[Opening Exercise materials section]
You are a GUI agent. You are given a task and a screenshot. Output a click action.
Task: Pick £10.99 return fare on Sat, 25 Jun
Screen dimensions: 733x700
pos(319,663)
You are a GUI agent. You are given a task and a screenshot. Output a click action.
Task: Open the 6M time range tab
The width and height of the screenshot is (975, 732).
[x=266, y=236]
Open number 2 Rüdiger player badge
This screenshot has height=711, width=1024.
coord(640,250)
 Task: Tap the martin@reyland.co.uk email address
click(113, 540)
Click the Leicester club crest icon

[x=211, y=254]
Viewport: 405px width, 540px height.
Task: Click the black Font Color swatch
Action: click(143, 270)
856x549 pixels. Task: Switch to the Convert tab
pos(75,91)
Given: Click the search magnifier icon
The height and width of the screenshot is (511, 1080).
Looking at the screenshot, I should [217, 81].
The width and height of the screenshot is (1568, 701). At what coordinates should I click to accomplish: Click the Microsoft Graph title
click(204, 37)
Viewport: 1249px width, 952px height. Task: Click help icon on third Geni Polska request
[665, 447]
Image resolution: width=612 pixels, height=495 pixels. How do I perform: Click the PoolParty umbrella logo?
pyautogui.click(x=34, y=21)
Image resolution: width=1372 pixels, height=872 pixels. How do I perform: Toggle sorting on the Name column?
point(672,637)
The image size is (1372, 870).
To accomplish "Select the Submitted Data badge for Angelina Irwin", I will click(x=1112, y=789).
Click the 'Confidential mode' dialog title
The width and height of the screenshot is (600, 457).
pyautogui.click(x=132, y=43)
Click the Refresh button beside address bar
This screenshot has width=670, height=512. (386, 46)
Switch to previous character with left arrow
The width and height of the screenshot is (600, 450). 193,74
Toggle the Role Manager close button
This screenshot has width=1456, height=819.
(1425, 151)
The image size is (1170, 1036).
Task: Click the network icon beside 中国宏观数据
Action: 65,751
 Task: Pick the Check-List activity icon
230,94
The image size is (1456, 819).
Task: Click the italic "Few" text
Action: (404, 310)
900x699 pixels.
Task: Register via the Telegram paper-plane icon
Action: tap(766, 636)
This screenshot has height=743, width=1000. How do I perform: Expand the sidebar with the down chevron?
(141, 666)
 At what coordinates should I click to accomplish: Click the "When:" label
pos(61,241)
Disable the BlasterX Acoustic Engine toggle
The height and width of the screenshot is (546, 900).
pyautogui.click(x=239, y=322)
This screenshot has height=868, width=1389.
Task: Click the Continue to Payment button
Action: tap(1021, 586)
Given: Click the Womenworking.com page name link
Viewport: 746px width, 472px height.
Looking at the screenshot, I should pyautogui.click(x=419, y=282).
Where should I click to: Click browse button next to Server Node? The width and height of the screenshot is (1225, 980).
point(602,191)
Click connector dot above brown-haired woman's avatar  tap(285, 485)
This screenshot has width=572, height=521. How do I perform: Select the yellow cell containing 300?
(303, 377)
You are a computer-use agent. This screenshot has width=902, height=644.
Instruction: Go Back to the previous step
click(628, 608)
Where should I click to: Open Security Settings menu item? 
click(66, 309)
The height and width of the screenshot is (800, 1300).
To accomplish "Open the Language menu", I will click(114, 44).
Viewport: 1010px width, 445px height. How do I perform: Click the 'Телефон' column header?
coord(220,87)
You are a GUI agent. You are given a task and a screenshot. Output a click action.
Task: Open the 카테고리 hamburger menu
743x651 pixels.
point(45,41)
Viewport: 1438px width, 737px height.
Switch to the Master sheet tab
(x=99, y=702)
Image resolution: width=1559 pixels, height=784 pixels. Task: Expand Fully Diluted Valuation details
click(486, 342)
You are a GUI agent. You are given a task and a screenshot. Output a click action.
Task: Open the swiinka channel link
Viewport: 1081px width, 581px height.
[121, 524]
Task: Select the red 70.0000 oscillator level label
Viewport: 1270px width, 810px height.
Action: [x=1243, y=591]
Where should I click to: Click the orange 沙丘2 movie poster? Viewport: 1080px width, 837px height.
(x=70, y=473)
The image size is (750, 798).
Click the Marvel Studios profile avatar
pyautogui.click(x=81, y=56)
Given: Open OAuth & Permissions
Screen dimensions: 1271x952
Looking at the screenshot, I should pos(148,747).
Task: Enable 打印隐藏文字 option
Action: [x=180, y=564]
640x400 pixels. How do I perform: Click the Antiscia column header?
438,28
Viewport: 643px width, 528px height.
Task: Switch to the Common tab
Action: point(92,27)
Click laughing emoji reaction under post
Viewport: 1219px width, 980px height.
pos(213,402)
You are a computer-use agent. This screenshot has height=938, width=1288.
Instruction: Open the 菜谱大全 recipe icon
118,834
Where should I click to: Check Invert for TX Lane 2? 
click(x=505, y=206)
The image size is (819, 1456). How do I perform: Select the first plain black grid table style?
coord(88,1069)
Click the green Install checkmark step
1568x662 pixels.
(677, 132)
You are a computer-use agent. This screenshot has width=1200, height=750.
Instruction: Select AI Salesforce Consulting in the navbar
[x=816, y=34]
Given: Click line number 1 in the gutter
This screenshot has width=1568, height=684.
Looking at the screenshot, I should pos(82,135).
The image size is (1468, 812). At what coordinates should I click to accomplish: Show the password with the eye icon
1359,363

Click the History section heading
[Closing Exercise materials section]
* **Requirement**
Quote every line of the records above, from the first down to the one holding "Given: Click the search magnifier icon", exactly as written.

* **Finished task**
You are a GUI agent. You are given a task and a screenshot. Output a click action.
Task: Pick £10.99 return fare on Sat, 25 Jun
Screen dimensions: 733x700
pos(319,663)
You are a GUI agent. You are given a task and a screenshot. Output a click action.
Task: Open the 6M time range tab
The width and height of the screenshot is (975, 732).
[x=266, y=236]
Open number 2 Rüdiger player badge
This screenshot has height=711, width=1024.
coord(640,250)
 Task: Tap the martin@reyland.co.uk email address
click(113, 540)
Click the Leicester club crest icon

[x=211, y=254]
Viewport: 405px width, 540px height.
Task: Click the black Font Color swatch
Action: click(143, 270)
856x549 pixels. Task: Switch to the Convert tab
pos(75,91)
Given: Click the search magnifier icon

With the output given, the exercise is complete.